# 2004 21Rs Water Pump Location



## Bign (Apr 8, 2009)

I recently purchased a 2004 21RS and I'm having quite a time locating the water pump. I've looked in virtually every corner of the unit, but I can't seem to find the pump. Any help would be appreciated.

Thanks,


----------



## wolverine (Mar 5, 2009)

Bign said:


> I recently purchased a 2004 21RS and I'm having quite a time locating the water pump. I've looked in virtually every corner of the unit, but I can't seem to find the pump. Any help would be appreciated.
> 
> Thanks,


It's under the couch. Lift up the couch and it should be right there.


----------



## tomstacey616 (Apr 13, 2011)

wolverine said:


> I recently purchased a 2004 21RS and I'm having quite a time locating the water pump. I've looked in virtually every corner of the unit, but I can't seem to find the pump. Any help would be appreciated.
> 
> Thanks,


It's under the couch. Lift up the couch and it should be right there.
[/quote]

also, through the rear storage compartment, there is a piece of wood to the left (at least mine does), unscrew that and it's right there....
I have yet to be able to get to it from inside by lifting the couch... how do you do that?


----------



## RDS (Jul 20, 2011)

When the couch is in the seating position, just lift the front edge until the seat bottom is at about a 45 degree angle.

You can have DW hold it or make a stick like I did to keep it in that position while doing maintenance.


----------



## thefulminator (Aug 8, 2007)

On my 2008 21RS, the panel on under the couch that faces the dinette has five decorative buttons on it. Those buttons pop off to reveal the screws that hold the panel on. Remove them and you have full access to everything under the couch.


----------



## RDS (Jul 20, 2011)

thefulminator said:


> On my 2008 21RS, the panel on under the couch that faces the dinette has five decorative buttons on it. Those buttons pop off to reveal the screws that hold the panel on. Remove them and you have full access to everything under the couch.
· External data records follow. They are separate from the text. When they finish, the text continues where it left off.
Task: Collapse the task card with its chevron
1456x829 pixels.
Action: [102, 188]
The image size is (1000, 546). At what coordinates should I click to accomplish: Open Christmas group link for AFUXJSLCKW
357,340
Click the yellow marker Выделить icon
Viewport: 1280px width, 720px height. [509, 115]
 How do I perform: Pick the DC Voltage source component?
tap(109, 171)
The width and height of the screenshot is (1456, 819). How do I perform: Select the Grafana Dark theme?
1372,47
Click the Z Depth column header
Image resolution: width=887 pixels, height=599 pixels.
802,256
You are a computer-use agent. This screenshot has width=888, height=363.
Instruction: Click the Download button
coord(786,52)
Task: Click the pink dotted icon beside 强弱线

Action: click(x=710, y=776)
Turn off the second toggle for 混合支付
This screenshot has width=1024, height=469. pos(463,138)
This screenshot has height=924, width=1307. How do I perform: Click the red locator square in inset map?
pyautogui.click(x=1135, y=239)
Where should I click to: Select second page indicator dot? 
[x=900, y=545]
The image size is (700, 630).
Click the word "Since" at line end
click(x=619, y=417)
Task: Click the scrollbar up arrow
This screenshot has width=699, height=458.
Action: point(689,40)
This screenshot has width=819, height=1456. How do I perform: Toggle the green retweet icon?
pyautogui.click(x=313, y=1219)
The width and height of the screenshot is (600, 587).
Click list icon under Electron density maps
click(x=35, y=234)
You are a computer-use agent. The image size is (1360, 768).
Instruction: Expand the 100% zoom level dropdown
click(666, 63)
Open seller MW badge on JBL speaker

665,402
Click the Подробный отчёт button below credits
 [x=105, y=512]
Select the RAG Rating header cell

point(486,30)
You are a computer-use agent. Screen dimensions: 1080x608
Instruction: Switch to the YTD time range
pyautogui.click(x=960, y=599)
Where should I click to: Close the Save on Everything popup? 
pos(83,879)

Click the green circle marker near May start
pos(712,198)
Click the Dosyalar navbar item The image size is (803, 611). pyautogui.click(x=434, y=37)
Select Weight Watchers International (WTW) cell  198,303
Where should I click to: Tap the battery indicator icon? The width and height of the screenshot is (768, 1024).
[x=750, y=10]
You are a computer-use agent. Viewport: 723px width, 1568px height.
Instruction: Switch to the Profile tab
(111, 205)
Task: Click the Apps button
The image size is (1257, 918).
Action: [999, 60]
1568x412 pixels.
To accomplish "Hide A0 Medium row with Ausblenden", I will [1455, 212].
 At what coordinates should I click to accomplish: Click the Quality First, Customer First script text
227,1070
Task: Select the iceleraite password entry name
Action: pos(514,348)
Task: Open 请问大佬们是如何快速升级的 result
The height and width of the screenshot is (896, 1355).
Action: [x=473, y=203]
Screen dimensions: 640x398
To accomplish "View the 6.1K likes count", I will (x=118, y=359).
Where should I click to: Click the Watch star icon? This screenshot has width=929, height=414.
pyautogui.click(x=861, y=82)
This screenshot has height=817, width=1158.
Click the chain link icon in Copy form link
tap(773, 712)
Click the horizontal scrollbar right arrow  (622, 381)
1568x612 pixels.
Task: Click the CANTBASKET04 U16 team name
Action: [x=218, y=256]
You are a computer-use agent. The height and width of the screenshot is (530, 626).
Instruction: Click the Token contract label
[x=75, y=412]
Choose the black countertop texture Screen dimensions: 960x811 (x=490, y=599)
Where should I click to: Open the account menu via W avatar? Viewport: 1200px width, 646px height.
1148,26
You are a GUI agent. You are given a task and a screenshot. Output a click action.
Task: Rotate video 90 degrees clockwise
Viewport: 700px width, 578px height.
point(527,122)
Unfortunately the old 04's don't have a access panel.


----------



## Tyvekcat (Aug 28, 2007)

Bign: were you able to get to your water pump ? on my 07 I usually go in Like tomstayce said, through that storage area from outside, which is under the couch.
Are you replacing the pump ? I replaced/added the High pressure hose from Lowes and curled it around twice then took it down through the floor to get rid of that fluid hammering by the pump. Connected to the Rigid plastic pipe down in the 'crawlspace'. Added rubber shock absorber bushings to the pump and mounted it to a inch think rubber 'cow-mat' from Tractor supply, instead of the floorboard. I used Egg-crate foam to sound insulate the area.
Much better than that hammering of the rigid plastic pipes. You can stand outside and not hear the pump running, unless you are really listening for it to cut on. Its not too bad now. 
Have a Good one !


----------